In HRS, we checked the association of the epigenetic age acceleration measure only with prevalent MCR, as there were no subsequent waves with gait data (to define incident MCR). All analysis were adjusted for age, gender, education years, and HRS sampling weights.31

Age Acceleration and Mortality in MCR.

In both cohorts, participants were divided into 4 groups based on MCR and AgeAccel status: (1) slow ager/no MCR, (2) slow ager/MCR, (3) fast ager/no MCR, and (4) fast ager/MCR. Cox proportional hazard models were used to compute HRs with 95% CIs to predict death based on the AgeAccel/MCR status at baseline in LonGenity and 2016 (baseline year of epigenetic/MCR assessment) in HRS. In HRS, median follow-up was 2 years, as we used death dates based on 2018 core data.

All statistical analyses were conducted using SPSS software (version 24; IBM, Armonk, NY) and R.

Sensitivity Analysis

We assessed the potential effect of unmeasured confounding by E-value methodology.38 E-Value summarizes the minimum strength of association that the unmeasured confounder would need to have with both the exposure and outcome to negate the observational result. We calculated E-value for estimates of MCR as well as mortality as outcome, and the corresponding lower limit of the 95% CI was also reported. The calculation of E-value was implemented using the E-value calculator.39

To address the association between frailty and biological aging, we repeated the MCR incidence analysis in the LonGenity cohort excluding individuals who met physical frailty40 criteria at baseline.

Results

Study Population

LonGenity Cohort.

Of the 728 participants (of a total sample of 1,098) without dementia at baseline who completed gait assessments and subjective cognitive complaint questionnaires, 700 participants had proteomic data available.
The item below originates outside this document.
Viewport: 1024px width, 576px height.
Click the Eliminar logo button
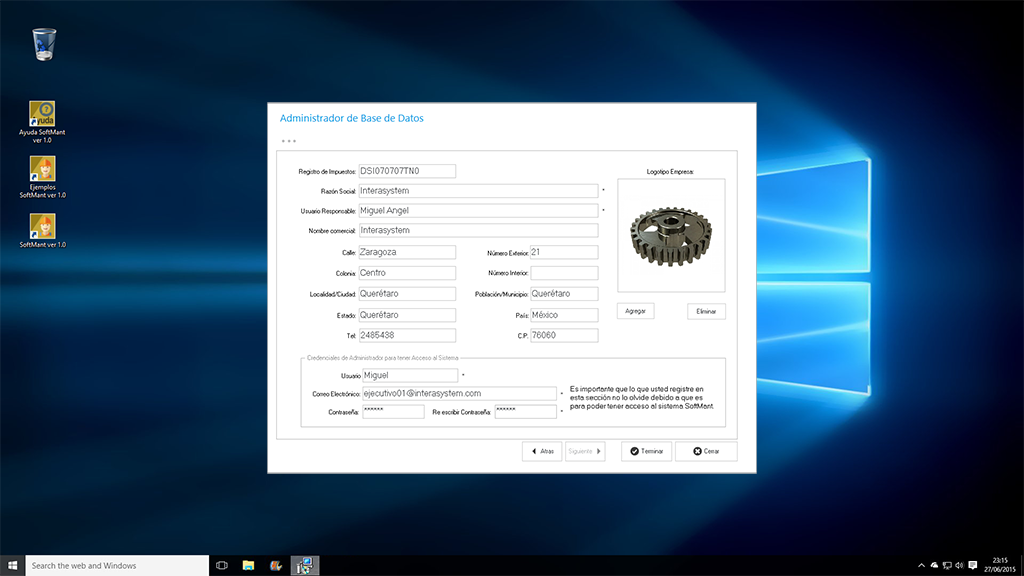tap(706, 311)
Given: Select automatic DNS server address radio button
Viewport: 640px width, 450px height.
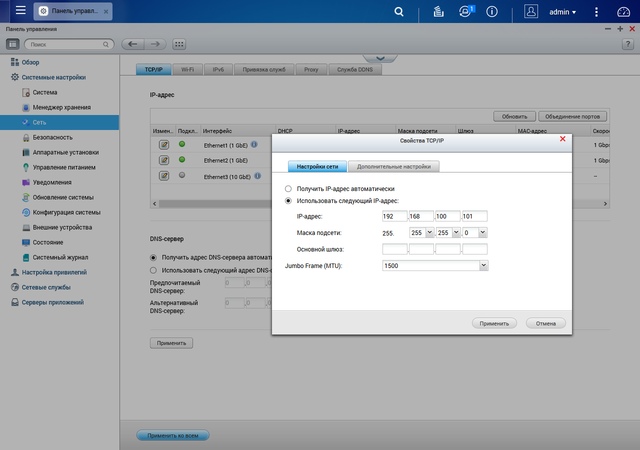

There were 84 prevalent cases of MCR (12%), 135 cases of incident MCR, and 481 participants who remained free from MCR over follow-up (median = 4.03 years). In the overall sample, mean age was 74.88 years (SD = 6.39), 57.90% of participants were female, and mean years of education was 17.66 (SD = 2.82). Demographic and clinical characteristics by MCR status are summarized in Table 1. Among the chronic illnesses examined, hypertension, diabetes, and stroke were more prevalent in participants who had MCR than those who remained MCR free (see Table 1). There were no significant differences in age, sex, slow gait, and MCR prevalence between the 28 cases without proteomic data and the 700 with proteomic data.

TABLE 1.

Demographic Characteristics of LonGenity Cohort at Baseline by MCR Status

Characteristic No MCR, n = 481a Prevalent MCR, n = 84 Incident MCR, n = 135
Age, mean yr ± SD 74.7 ± 6.4 75.7 ± 6.9 75.3 ± 6.0
Women, n (%) 286 (59.5) 46 (54.8) 73 (54.1)
Education, mean yr ± SD 17.68 ± 2.73 17.50 ± 3.26 17.69 ± 2.83
Frailty index, mean ± SD 0.14 ± 0.07 0.22 ± 0.09 0.17 ± 0.07
Medical illnesses
 Global health score, mean ± SDb 1.08 ± 0.97 1.77 ± 1.18 1.45 ± 1.07
 Hypertension, % 37.7 62 58.1
 Myocardial infarction, % 4.4 3.6 9.7
 Congestive heart failure, % 0.4 1.2 1.5
 Stroke, % 1.7 6 5.2
 Cancer, % 34.9 31 33.3
 Diabetes, % 6 15.5 11.1
 Chronic lung disease, % 2.5 3.6 2.2
 Arthritis, % 38.6 56.6 40.6
 Parkinson disease, % 1.3 2.4 0
 Depression, % 18.5 32.1 24.1
Cognitive tests, mean ± SD
 FCSRT free recall 33.70 ± 5.34 34.00 ± 4.86 33.76 ± 4.91
 DSST 61.38 ± 14.34 58.29 ± 12.57 60.48 ± 13.73
a

No MCR: participants who were free from MCR at baseline as well as throughout the study follow-up.

b

Presence or absence of physician-diagnosed depression, diabetes, heart failure, hypertension, myocardial infarction, strokes, Parkinson disease, ohronic obstructive lung disease, and arthritis was used to calculate a global health score (range = 0–9) as previously described.37

Abbreviation: DSST = Digit Symbol Substitution Test; FCSRT = Free and Cued Selective Reminding Test; MCR = motoric cognitive risk synrome; SD = standard deviation.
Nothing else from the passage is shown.